▸ **EXCERPTED RECORDS**:
◇ ◇ ◇ ◇ ◇
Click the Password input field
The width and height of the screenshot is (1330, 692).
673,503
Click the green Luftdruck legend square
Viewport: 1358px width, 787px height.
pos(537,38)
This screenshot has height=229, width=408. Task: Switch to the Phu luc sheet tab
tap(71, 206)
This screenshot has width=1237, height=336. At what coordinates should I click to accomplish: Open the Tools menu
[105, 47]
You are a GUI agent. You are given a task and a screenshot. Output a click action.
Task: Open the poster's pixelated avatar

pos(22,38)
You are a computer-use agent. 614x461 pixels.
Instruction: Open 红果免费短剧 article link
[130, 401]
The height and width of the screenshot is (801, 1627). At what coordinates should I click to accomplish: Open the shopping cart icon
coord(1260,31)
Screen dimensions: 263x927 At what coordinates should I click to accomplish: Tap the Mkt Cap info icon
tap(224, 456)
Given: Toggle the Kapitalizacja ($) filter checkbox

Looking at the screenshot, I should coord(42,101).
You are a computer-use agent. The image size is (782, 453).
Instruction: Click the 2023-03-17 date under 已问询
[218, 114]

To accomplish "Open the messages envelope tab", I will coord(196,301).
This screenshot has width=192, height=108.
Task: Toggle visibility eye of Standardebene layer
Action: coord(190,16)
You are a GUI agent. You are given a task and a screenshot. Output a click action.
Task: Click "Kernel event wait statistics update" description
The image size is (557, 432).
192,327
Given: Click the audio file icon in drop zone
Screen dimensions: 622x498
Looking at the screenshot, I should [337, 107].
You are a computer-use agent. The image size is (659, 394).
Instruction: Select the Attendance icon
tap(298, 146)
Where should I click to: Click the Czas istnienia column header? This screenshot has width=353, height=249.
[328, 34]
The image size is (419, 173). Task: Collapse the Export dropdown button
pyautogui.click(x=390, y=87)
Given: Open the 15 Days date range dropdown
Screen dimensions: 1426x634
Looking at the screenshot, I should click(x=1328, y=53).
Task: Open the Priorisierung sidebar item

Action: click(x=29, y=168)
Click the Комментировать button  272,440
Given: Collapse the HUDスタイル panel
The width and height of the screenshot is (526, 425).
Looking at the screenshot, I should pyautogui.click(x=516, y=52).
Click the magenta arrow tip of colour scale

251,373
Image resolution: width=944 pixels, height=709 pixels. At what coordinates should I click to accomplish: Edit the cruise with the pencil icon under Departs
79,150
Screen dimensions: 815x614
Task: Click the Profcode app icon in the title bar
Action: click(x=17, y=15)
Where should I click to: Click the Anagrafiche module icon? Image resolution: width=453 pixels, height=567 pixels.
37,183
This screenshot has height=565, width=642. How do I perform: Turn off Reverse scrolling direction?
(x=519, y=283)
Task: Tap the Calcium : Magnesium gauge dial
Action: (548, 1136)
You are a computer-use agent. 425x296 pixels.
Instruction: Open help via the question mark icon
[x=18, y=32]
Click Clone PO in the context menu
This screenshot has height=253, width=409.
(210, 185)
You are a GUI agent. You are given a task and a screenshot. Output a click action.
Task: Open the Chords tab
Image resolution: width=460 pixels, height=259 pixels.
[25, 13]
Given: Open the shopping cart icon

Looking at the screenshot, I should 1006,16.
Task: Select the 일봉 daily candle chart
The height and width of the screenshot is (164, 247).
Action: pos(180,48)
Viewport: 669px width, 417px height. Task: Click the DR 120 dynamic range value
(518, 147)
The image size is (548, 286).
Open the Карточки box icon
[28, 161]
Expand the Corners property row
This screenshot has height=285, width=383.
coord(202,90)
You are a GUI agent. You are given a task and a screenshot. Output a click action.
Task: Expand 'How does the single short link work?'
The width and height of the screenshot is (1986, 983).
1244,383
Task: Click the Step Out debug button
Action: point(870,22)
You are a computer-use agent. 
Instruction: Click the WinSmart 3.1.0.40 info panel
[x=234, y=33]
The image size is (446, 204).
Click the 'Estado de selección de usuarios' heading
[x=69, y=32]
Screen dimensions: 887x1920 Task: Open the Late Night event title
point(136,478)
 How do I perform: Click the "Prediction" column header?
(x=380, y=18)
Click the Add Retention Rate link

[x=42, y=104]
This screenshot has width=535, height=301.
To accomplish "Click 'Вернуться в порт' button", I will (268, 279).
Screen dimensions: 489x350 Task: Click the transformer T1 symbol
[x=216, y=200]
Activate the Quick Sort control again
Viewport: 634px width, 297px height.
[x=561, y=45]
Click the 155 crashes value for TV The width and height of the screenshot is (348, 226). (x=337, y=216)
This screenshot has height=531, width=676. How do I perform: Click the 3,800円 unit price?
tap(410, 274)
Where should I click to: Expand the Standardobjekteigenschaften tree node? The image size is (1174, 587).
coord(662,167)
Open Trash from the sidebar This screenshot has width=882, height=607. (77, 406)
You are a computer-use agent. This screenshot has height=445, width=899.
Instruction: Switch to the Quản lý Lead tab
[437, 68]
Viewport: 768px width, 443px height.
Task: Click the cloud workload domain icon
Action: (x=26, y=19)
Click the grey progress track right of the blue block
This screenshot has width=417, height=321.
◇ ◇ ◇ ◇ ◇
▸ **WHAT YOU SHOULD DO**: All that is wanted is the stretch of lines above from the one containing "This screenshot has height=253, width=409." through the one containing "The image size is (548, 286).", duplicated exactly.

▸ **FINISHED TASK**:
This screenshot has height=253, width=409.
(210, 185)
You are a GUI agent. You are given a task and a screenshot. Output a click action.
Task: Open the Chords tab
Image resolution: width=460 pixels, height=259 pixels.
[25, 13]
Given: Open the shopping cart icon

Looking at the screenshot, I should 1006,16.
Task: Select the 일봉 daily candle chart
The height and width of the screenshot is (164, 247).
Action: pos(180,48)
Viewport: 669px width, 417px height. Task: Click the DR 120 dynamic range value
(518, 147)
The image size is (548, 286).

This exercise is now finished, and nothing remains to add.